Its role in opposition to the existing government intensified from September 945, when the Kharijite insurgents captured Tunis and gave it over to plunder. With the arrival of the Zirid dynasty, Tunisia gained importance, but the Sunni population increasingly supported Shiite rule and carried out massacres against this community. Therefore, in 1048, Zirid Al-Muizz ben Badis rejected Fatimid obedience and restored the Sunni rite throughout Ifriqia. This decision angered the Shia caliph Al-Mustansir Bilah. To punish the Zirids, he unleashed Arab tribes on Ifrikiya, including the Hilals. Much of Ifriqia was burned and bloodshed, the Zirid capital Kairouan was destroyed in 1057, and only a few coastal cities, including Tunis and Mahdia, escaped destruction. Nevertheless, exposed to the atrocities of the hostile tribes encamped around the city, the Tunisian population, no longer recognizing the authority of the Zirids who had retreated to the Mahdi, swore allegiance to the Hamadid prince El Nasser ibn Alenas, based in Bougie. Later, in 1059, the Governor appointed by the latter, after establishing order in the country, lost no time in getting rid of the Hamadids and founded the Khurasanid dynasty with Tunis as its capital. The small independent kingdom then reconnects with foreign trade and restores peace and prosperity.

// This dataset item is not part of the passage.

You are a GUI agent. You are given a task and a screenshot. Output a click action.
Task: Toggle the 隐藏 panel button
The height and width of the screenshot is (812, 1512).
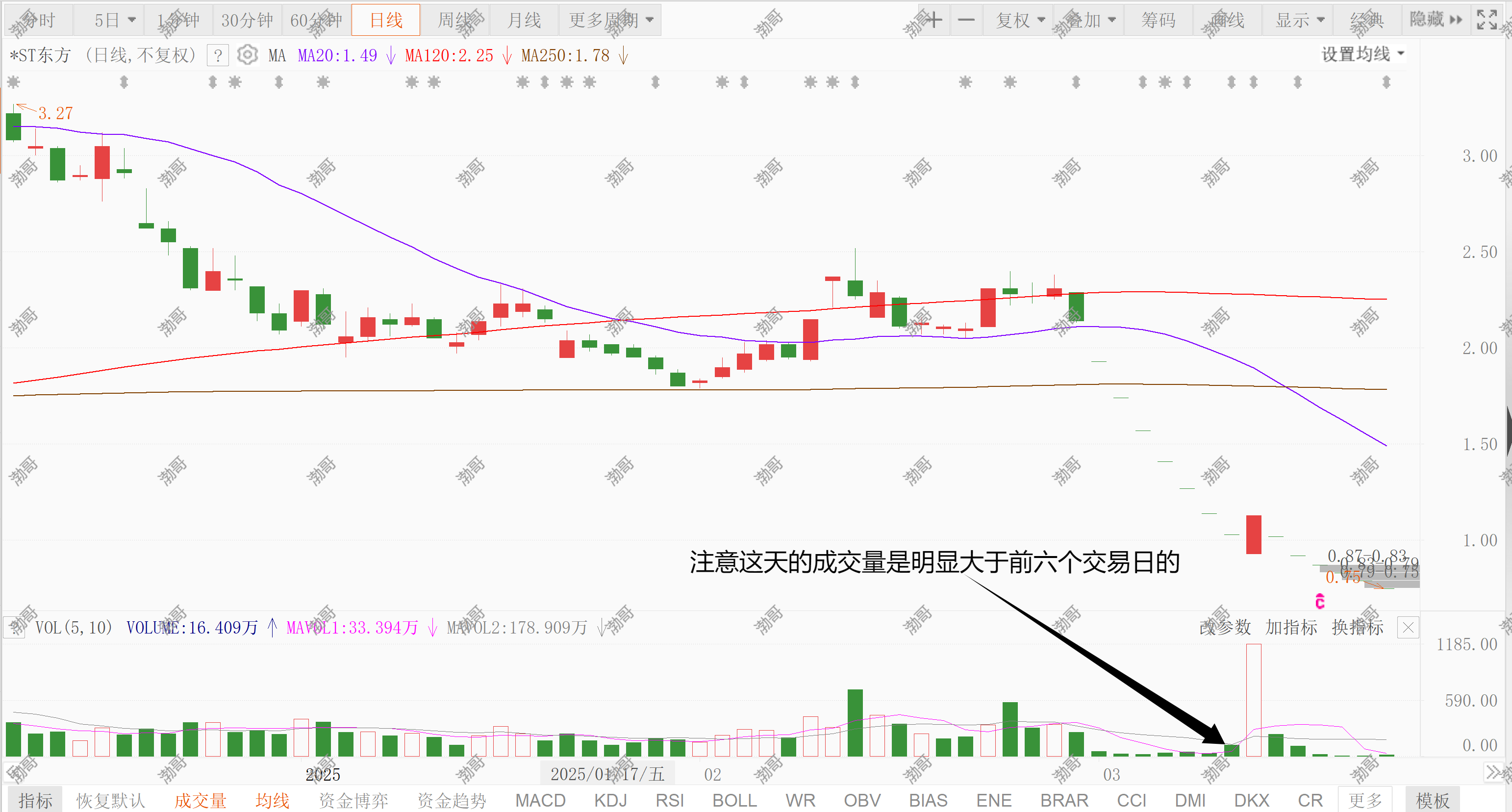pos(1436,20)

After that in 1159, the Almohad Abd al-Mu’min captured Tunis, deposed the last Khurasanid ruler and installed in his place a government responsible for the administration of all of Ifriqia, which sat in a kasbah built for the occasion. The conquest of the Almohads opens a new period in the history of Tunisia. The city, which until then played a secondary role behind Kairouan and Mahdia, was promoted to the rank of provincial capital. In 1228, governor Abu Zakariyya Yahya took power, and a year later he freed himself from Almohad rule, took the title of emir and founded the Hafsid dynasty. With the arrival of this dynasty, the city became the capital of a kingdom that gradually expanded towards Tripoli and Fez.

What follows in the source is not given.